Start of Block

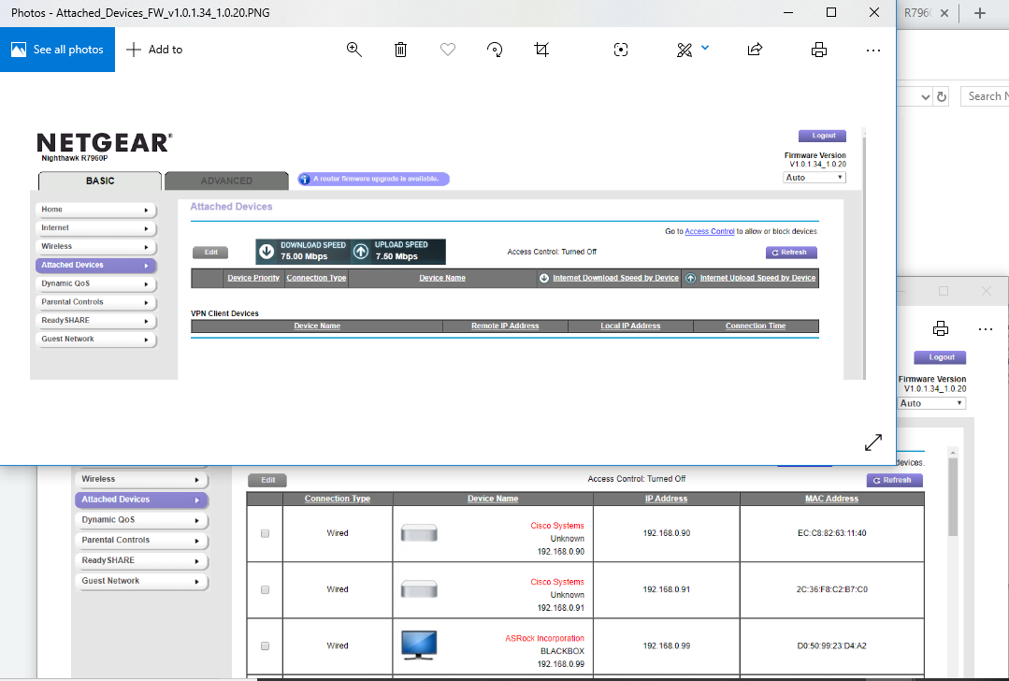Select Dynamic QoS in the lower sidebar
This screenshot has height=681, width=1009.
pyautogui.click(x=141, y=519)
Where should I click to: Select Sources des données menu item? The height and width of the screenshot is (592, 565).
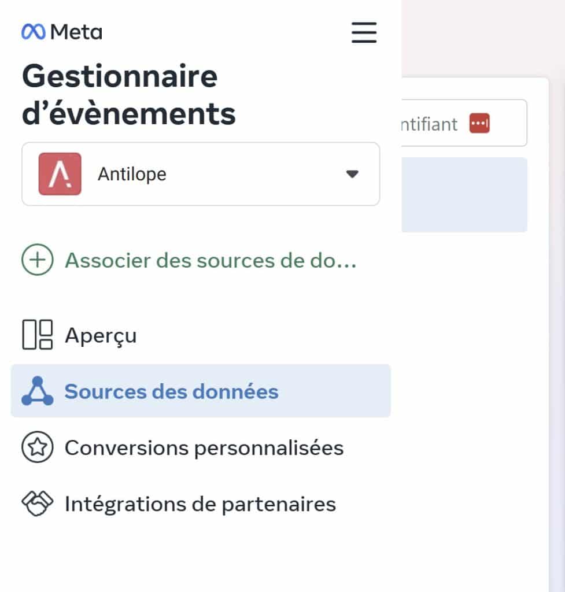pos(201,391)
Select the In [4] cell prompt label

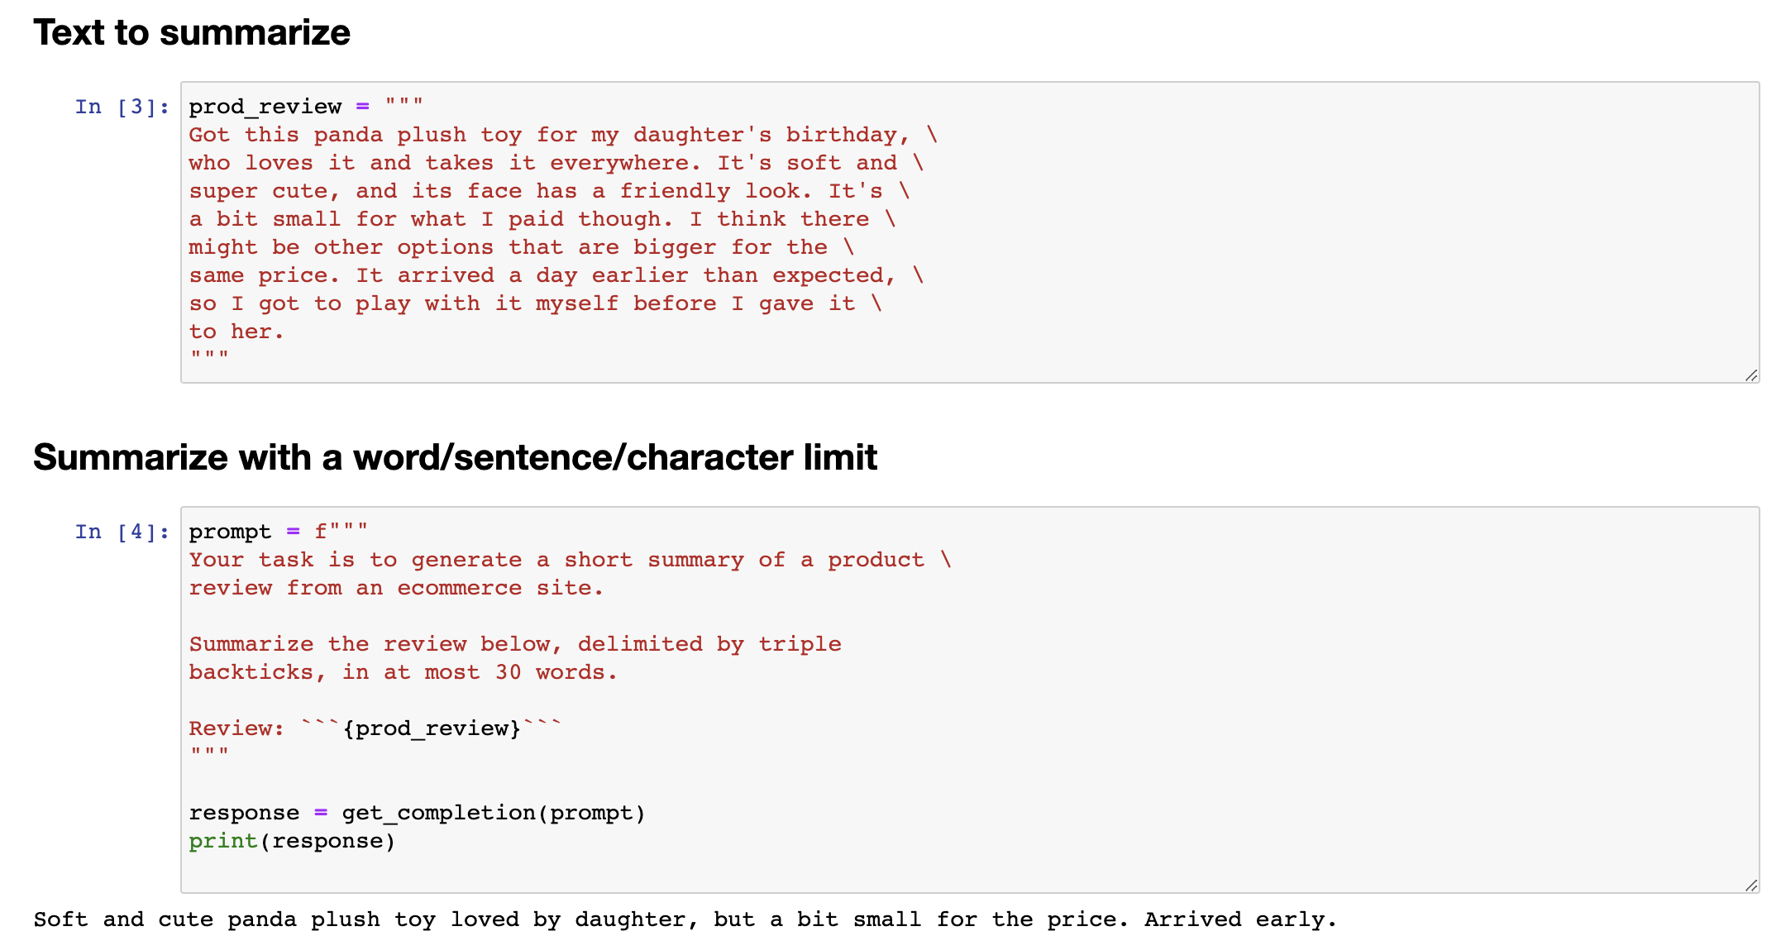click(122, 532)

End of Block

Exercise brief
Quote only the lines that start at the line holding "Where should I" and end at the last line of the entries, including both of those lines, and omit every picture.

Task result
Where should I click to: Select Sources des données menu item? The height and width of the screenshot is (592, 565).
pos(201,391)
Select the In [4] cell prompt label

click(122, 532)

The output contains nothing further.